Once you have read the records, write them out again exactly.
+++ Data to examine +++
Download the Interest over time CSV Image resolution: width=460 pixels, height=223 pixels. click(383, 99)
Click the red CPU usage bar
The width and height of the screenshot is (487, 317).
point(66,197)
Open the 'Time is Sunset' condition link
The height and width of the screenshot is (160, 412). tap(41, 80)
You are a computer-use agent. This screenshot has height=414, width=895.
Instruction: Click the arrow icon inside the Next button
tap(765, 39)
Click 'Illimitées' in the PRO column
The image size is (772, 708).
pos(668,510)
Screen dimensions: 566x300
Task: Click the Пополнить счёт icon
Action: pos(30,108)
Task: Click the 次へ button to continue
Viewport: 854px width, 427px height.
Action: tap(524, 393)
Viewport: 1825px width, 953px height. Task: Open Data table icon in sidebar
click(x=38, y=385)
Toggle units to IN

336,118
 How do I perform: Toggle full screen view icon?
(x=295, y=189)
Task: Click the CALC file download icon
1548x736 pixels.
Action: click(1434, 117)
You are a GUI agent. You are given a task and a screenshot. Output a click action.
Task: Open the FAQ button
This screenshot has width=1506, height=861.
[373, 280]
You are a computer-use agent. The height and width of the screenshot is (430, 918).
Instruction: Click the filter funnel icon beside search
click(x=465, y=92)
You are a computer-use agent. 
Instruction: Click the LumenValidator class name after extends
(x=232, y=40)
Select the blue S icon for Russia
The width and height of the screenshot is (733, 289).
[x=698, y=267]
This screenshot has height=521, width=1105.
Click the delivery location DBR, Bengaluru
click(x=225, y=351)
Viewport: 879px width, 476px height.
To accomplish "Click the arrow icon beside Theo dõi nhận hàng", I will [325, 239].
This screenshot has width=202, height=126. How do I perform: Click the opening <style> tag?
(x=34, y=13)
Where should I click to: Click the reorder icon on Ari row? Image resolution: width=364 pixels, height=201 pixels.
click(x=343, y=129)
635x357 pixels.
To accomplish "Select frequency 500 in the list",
+++
#### Answer to this problem
Download the Interest over time CSV Image resolution: width=460 pixels, height=223 pixels. click(383, 99)
Click the red CPU usage bar
The width and height of the screenshot is (487, 317).
point(66,197)
Open the 'Time is Sunset' condition link
The height and width of the screenshot is (160, 412). tap(41, 80)
You are a computer-use agent. This screenshot has height=414, width=895.
Instruction: Click the arrow icon inside the Next button
tap(765, 39)
Click 'Illimitées' in the PRO column
The image size is (772, 708).
pos(668,510)
Screen dimensions: 566x300
Task: Click the Пополнить счёт icon
Action: pos(30,108)
Task: Click the 次へ button to continue
Viewport: 854px width, 427px height.
Action: tap(524, 393)
Viewport: 1825px width, 953px height. Task: Open Data table icon in sidebar
click(x=38, y=385)
Toggle units to IN

336,118
 How do I perform: Toggle full screen view icon?
(x=295, y=189)
Task: Click the CALC file download icon
1548x736 pixels.
Action: click(1434, 117)
You are a GUI agent. You are given a task and a screenshot. Output a click action.
Task: Open the FAQ button
This screenshot has width=1506, height=861.
[373, 280]
You are a computer-use agent. The height and width of the screenshot is (430, 918).
Instruction: Click the filter funnel icon beside search
click(x=465, y=92)
You are a computer-use agent. 
Instruction: Click the LumenValidator class name after extends
(x=232, y=40)
Select the blue S icon for Russia
The width and height of the screenshot is (733, 289).
[x=698, y=267]
This screenshot has height=521, width=1105.
Click the delivery location DBR, Bengaluru
click(x=225, y=351)
Viewport: 879px width, 476px height.
To accomplish "Click the arrow icon beside Theo dõi nhận hàng", I will [325, 239].
This screenshot has width=202, height=126. How do I perform: Click the opening <style> tag?
(x=34, y=13)
Where should I click to: Click the reorder icon on Ari row? Image resolution: width=364 pixels, height=201 pixels.
click(x=343, y=129)
635x357 pixels.
To accomplish "Select frequency 500 in the list",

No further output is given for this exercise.